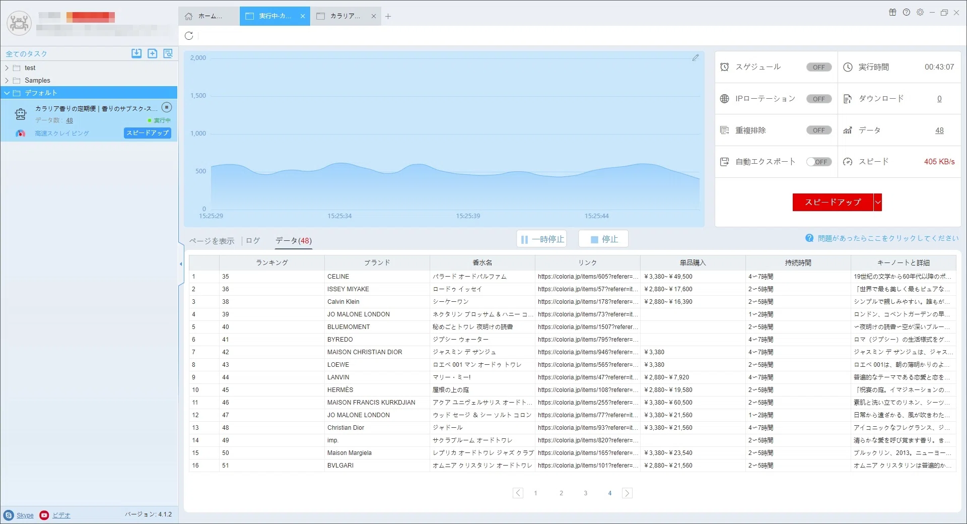Click the import task icon in sidebar
The height and width of the screenshot is (524, 967).
pyautogui.click(x=136, y=53)
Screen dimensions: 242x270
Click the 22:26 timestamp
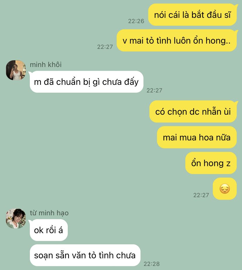[136, 21]
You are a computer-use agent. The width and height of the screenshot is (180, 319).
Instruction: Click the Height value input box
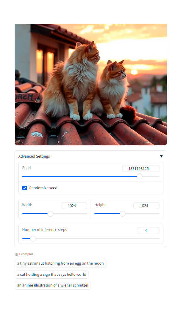pyautogui.click(x=146, y=206)
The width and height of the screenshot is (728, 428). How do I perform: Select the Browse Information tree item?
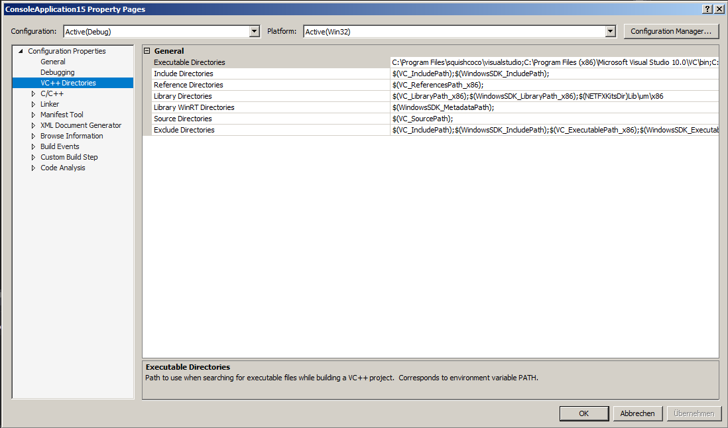pyautogui.click(x=72, y=136)
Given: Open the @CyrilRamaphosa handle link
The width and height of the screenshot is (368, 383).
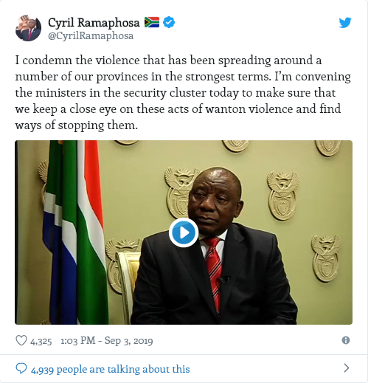Looking at the screenshot, I should 91,36.
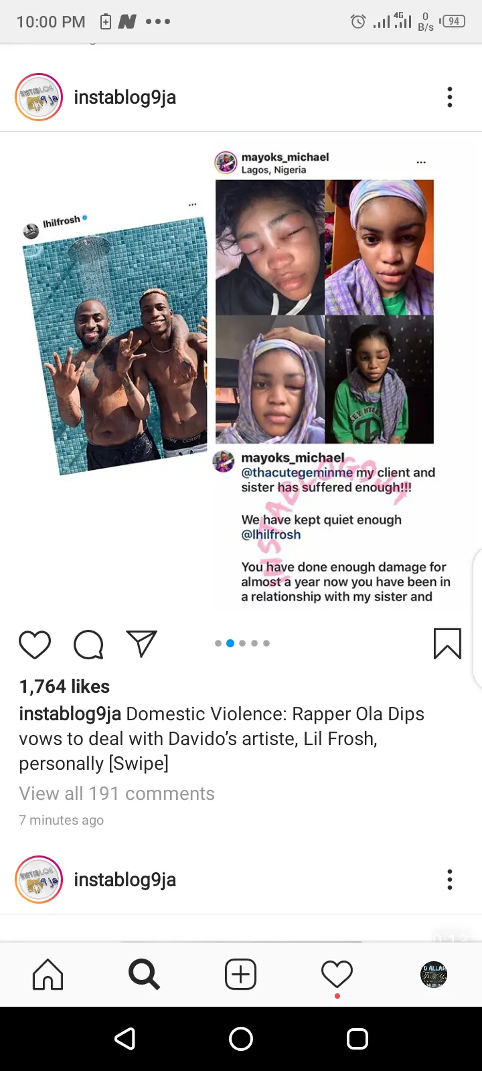482x1071 pixels.
Task: Open options menu for first instablog9ja post
Action: (x=450, y=97)
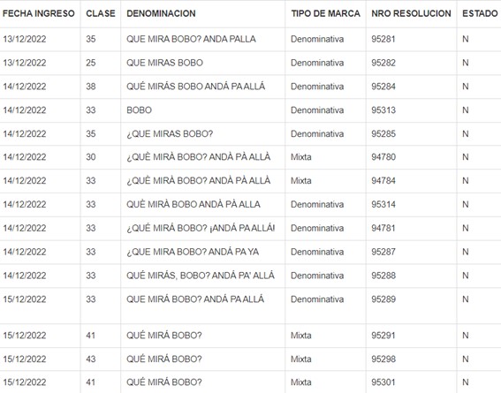The width and height of the screenshot is (501, 393).
Task: Click resolution number 95301
Action: (x=383, y=382)
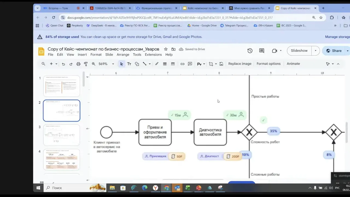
☆ ☆ ☆ ☆
What to work on => Find the line with "The width and height of the screenshot is (728, 428)." in the listing above, then write it out along with every later line through the last one, exactly, omitting pictures.

Response box =>
The width and height of the screenshot is (728, 428). How do I perform: Select the Browse Information tree item?
pyautogui.click(x=72, y=136)
Given: Open the @CyrilRamaphosa handle link
The width and height of the screenshot is (368, 383).
Looking at the screenshot, I should 91,36.
482x1071 pixels.
Task: Open options menu for first instablog9ja post
Action: (x=450, y=97)
The width and height of the screenshot is (501, 393).
Task: Click resolution number 95301
Action: (x=383, y=382)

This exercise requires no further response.